Aim of the exercise: Could you return the full listing below exactly as it appears?
==== Supplied material ====
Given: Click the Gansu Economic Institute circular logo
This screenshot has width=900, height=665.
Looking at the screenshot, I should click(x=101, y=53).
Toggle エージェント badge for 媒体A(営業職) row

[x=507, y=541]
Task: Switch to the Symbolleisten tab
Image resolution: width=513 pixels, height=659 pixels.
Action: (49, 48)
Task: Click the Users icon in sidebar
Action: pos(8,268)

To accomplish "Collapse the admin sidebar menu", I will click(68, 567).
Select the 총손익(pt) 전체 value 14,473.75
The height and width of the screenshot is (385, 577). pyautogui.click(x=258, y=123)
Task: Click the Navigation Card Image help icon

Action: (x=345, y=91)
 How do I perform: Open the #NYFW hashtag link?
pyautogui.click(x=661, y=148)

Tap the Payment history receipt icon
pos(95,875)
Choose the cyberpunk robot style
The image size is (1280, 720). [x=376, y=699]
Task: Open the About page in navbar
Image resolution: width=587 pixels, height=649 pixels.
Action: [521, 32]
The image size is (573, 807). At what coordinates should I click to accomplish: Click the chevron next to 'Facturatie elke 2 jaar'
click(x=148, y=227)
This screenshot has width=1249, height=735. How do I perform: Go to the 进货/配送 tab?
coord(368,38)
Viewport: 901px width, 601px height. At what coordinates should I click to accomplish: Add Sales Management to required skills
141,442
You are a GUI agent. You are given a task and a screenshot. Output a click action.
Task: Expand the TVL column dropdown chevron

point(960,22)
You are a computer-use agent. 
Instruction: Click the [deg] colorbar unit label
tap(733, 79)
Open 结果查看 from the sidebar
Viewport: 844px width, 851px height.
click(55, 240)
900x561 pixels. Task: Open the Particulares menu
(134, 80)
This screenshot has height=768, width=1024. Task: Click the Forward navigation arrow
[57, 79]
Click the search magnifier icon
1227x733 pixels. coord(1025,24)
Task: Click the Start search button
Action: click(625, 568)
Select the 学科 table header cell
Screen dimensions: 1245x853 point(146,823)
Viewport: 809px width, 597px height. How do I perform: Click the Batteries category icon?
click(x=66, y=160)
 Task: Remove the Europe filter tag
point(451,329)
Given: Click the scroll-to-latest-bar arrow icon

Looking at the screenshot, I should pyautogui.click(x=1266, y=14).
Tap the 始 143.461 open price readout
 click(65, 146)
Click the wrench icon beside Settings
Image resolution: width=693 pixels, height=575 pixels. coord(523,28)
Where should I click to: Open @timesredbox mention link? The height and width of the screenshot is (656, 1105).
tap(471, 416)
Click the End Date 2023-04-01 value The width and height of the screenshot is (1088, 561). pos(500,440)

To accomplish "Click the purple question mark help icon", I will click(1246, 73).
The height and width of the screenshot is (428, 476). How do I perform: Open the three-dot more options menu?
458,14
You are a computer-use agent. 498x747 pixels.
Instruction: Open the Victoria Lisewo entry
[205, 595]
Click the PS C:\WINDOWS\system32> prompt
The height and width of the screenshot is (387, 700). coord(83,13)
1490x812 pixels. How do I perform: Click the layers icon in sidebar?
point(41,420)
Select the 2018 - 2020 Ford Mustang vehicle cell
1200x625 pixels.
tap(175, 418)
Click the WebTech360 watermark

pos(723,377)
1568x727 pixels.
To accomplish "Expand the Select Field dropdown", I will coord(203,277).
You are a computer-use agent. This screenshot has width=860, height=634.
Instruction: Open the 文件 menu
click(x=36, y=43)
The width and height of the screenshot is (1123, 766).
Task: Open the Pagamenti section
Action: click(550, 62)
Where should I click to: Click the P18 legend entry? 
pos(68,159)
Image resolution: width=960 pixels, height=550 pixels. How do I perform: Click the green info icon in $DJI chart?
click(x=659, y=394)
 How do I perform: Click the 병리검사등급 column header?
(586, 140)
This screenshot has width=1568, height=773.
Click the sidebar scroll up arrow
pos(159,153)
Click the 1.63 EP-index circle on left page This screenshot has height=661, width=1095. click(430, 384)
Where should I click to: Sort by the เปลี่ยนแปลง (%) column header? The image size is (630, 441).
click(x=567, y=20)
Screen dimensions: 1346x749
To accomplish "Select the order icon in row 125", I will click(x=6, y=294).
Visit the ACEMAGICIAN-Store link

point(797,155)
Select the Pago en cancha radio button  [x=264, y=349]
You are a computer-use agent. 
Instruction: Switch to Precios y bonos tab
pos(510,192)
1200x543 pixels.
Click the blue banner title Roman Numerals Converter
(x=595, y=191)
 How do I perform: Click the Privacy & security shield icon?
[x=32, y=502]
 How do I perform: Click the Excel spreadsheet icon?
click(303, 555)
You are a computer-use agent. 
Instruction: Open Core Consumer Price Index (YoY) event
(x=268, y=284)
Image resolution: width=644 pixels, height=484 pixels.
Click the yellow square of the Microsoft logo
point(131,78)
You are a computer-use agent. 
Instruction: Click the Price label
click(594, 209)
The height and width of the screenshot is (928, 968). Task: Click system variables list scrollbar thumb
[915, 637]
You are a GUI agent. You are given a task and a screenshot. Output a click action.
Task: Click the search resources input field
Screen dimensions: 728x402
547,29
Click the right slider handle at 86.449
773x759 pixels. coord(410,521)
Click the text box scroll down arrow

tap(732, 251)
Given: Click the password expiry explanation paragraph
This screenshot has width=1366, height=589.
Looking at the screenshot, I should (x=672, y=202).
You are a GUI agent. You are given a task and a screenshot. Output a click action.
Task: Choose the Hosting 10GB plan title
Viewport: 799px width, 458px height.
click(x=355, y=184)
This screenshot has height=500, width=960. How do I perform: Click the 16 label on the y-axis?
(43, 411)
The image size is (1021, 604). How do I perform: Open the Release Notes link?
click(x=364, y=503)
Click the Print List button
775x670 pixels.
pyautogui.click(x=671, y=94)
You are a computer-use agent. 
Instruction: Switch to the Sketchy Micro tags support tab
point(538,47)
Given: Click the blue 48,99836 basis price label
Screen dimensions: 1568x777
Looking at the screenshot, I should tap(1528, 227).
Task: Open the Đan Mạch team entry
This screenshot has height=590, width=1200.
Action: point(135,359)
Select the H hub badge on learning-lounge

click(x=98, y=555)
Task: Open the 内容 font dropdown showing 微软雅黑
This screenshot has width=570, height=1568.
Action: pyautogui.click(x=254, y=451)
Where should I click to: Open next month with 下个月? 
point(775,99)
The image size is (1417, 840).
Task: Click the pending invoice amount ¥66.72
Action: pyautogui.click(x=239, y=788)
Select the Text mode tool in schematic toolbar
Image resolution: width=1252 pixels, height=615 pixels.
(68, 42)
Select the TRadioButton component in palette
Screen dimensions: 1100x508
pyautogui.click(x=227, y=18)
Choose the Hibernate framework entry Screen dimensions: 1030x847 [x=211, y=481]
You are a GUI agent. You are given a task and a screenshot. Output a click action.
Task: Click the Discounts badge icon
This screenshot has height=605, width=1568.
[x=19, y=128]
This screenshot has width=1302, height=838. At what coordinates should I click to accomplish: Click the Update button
====
Task answer:
Given: Click the Gansu Economic Institute circular logo
This screenshot has width=900, height=665.
Looking at the screenshot, I should click(x=101, y=53).
Toggle エージェント badge for 媒体A(営業職) row

[x=507, y=541]
Task: Switch to the Symbolleisten tab
Image resolution: width=513 pixels, height=659 pixels.
Action: (49, 48)
Task: Click the Users icon in sidebar
Action: pos(8,268)

To accomplish "Collapse the admin sidebar menu", I will click(68, 567).
Select the 총손익(pt) 전체 value 14,473.75
The height and width of the screenshot is (385, 577). pyautogui.click(x=258, y=123)
Task: Click the Navigation Card Image help icon

Action: (x=345, y=91)
 How do I perform: Open the #NYFW hashtag link?
pyautogui.click(x=661, y=148)

Tap the Payment history receipt icon
pos(95,875)
Choose the cyberpunk robot style
The image size is (1280, 720). [x=376, y=699]
Task: Open the About page in navbar
Image resolution: width=587 pixels, height=649 pixels.
Action: [521, 32]
The image size is (573, 807). At what coordinates should I click to accomplish: Click the chevron next to 'Facturatie elke 2 jaar'
click(x=148, y=227)
This screenshot has width=1249, height=735. How do I perform: Go to the 进货/配送 tab?
coord(368,38)
Viewport: 901px width, 601px height. At what coordinates should I click to accomplish: Add Sales Management to required skills
141,442
You are a GUI agent. You are given a task and a screenshot. Output a click action.
Task: Expand the TVL column dropdown chevron

point(960,22)
You are a computer-use agent. 
Instruction: Click the [deg] colorbar unit label
tap(733, 79)
Open 结果查看 from the sidebar
Viewport: 844px width, 851px height.
click(55, 240)
900x561 pixels. Task: Open the Particulares menu
(134, 80)
This screenshot has height=768, width=1024. Task: Click the Forward navigation arrow
[57, 79]
Click the search magnifier icon
1227x733 pixels. coord(1025,24)
Task: Click the Start search button
Action: click(625, 568)
Select the 学科 table header cell
Screen dimensions: 1245x853 point(146,823)
Viewport: 809px width, 597px height. How do I perform: Click the Batteries category icon?
click(x=66, y=160)
 Task: Remove the Europe filter tag
point(451,329)
Given: Click the scroll-to-latest-bar arrow icon

Looking at the screenshot, I should pyautogui.click(x=1266, y=14).
Tap the 始 143.461 open price readout
 click(65, 146)
Click the wrench icon beside Settings
Image resolution: width=693 pixels, height=575 pixels. coord(523,28)
Where should I click to: Open @timesredbox mention link? The height and width of the screenshot is (656, 1105).
tap(471, 416)
Click the End Date 2023-04-01 value The width and height of the screenshot is (1088, 561). pos(500,440)

To accomplish "Click the purple question mark help icon", I will click(1246, 73).
The height and width of the screenshot is (428, 476). How do I perform: Open the three-dot more options menu?
458,14
You are a computer-use agent. 498x747 pixels.
Instruction: Open the Victoria Lisewo entry
[205, 595]
Click the PS C:\WINDOWS\system32> prompt
The height and width of the screenshot is (387, 700). coord(83,13)
1490x812 pixels. How do I perform: Click the layers icon in sidebar?
point(41,420)
Select the 2018 - 2020 Ford Mustang vehicle cell
1200x625 pixels.
tap(175, 418)
Click the WebTech360 watermark

pos(723,377)
1568x727 pixels.
To accomplish "Expand the Select Field dropdown", I will coord(203,277).
You are a computer-use agent. This screenshot has width=860, height=634.
Instruction: Open the 文件 menu
click(x=36, y=43)
The width and height of the screenshot is (1123, 766).
Task: Open the Pagamenti section
Action: click(550, 62)
Where should I click to: Click the P18 legend entry? 
pos(68,159)
Image resolution: width=960 pixels, height=550 pixels. How do I perform: Click the green info icon in $DJI chart?
click(x=659, y=394)
 How do I perform: Click the 병리검사등급 column header?
(586, 140)
This screenshot has width=1568, height=773.
Click the sidebar scroll up arrow
pos(159,153)
Click the 1.63 EP-index circle on left page This screenshot has height=661, width=1095. click(430, 384)
Where should I click to: Sort by the เปลี่ยนแปลง (%) column header? The image size is (630, 441).
click(x=567, y=20)
Screen dimensions: 1346x749
To accomplish "Select the order icon in row 125", I will click(x=6, y=294).
Visit the ACEMAGICIAN-Store link

point(797,155)
Select the Pago en cancha radio button  [x=264, y=349]
You are a computer-use agent. 
Instruction: Switch to Precios y bonos tab
pos(510,192)
1200x543 pixels.
Click the blue banner title Roman Numerals Converter
(x=595, y=191)
 How do I perform: Click the Privacy & security shield icon?
[x=32, y=502]
 How do I perform: Click the Excel spreadsheet icon?
click(303, 555)
You are a computer-use agent. 
Instruction: Open Core Consumer Price Index (YoY) event
(x=268, y=284)
Image resolution: width=644 pixels, height=484 pixels.
Click the yellow square of the Microsoft logo
point(131,78)
You are a computer-use agent. 
Instruction: Click the Price label
click(594, 209)
The height and width of the screenshot is (928, 968). Task: Click system variables list scrollbar thumb
[915, 637]
You are a GUI agent. You are given a task and a screenshot. Output a click action.
Task: Click the search resources input field
Screen dimensions: 728x402
547,29
Click the right slider handle at 86.449
773x759 pixels. coord(410,521)
Click the text box scroll down arrow

tap(732, 251)
Given: Click the password expiry explanation paragraph
This screenshot has width=1366, height=589.
Looking at the screenshot, I should (x=672, y=202).
You are a GUI agent. You are given a task and a screenshot. Output a click action.
Task: Choose the Hosting 10GB plan title
Viewport: 799px width, 458px height.
click(x=355, y=184)
This screenshot has height=500, width=960. How do I perform: Click the 16 label on the y-axis?
(43, 411)
The image size is (1021, 604). How do I perform: Open the Release Notes link?
click(x=364, y=503)
Click the Print List button
775x670 pixels.
pyautogui.click(x=671, y=94)
You are a computer-use agent. 
Instruction: Switch to the Sketchy Micro tags support tab
point(538,47)
Given: Click the blue 48,99836 basis price label
Screen dimensions: 1568x777
Looking at the screenshot, I should tap(1528, 227).
Task: Open the Đan Mạch team entry
This screenshot has height=590, width=1200.
Action: point(135,359)
Select the H hub badge on learning-lounge

click(x=98, y=555)
Task: Open the 内容 font dropdown showing 微软雅黑
This screenshot has width=570, height=1568.
Action: pyautogui.click(x=254, y=451)
Where should I click to: Open next month with 下个月? 
point(775,99)
The image size is (1417, 840).
Task: Click the pending invoice amount ¥66.72
Action: pyautogui.click(x=239, y=788)
Select the Text mode tool in schematic toolbar
Image resolution: width=1252 pixels, height=615 pixels.
(68, 42)
Select the TRadioButton component in palette
Screen dimensions: 1100x508
pyautogui.click(x=227, y=18)
Choose the Hibernate framework entry Screen dimensions: 1030x847 [x=211, y=481]
You are a GUI agent. You are given a task and a screenshot. Output a click action.
Task: Click the Discounts badge icon
This screenshot has height=605, width=1568.
[x=19, y=128]
This screenshot has width=1302, height=838. At what coordinates should I click to accomplish: Click the Update button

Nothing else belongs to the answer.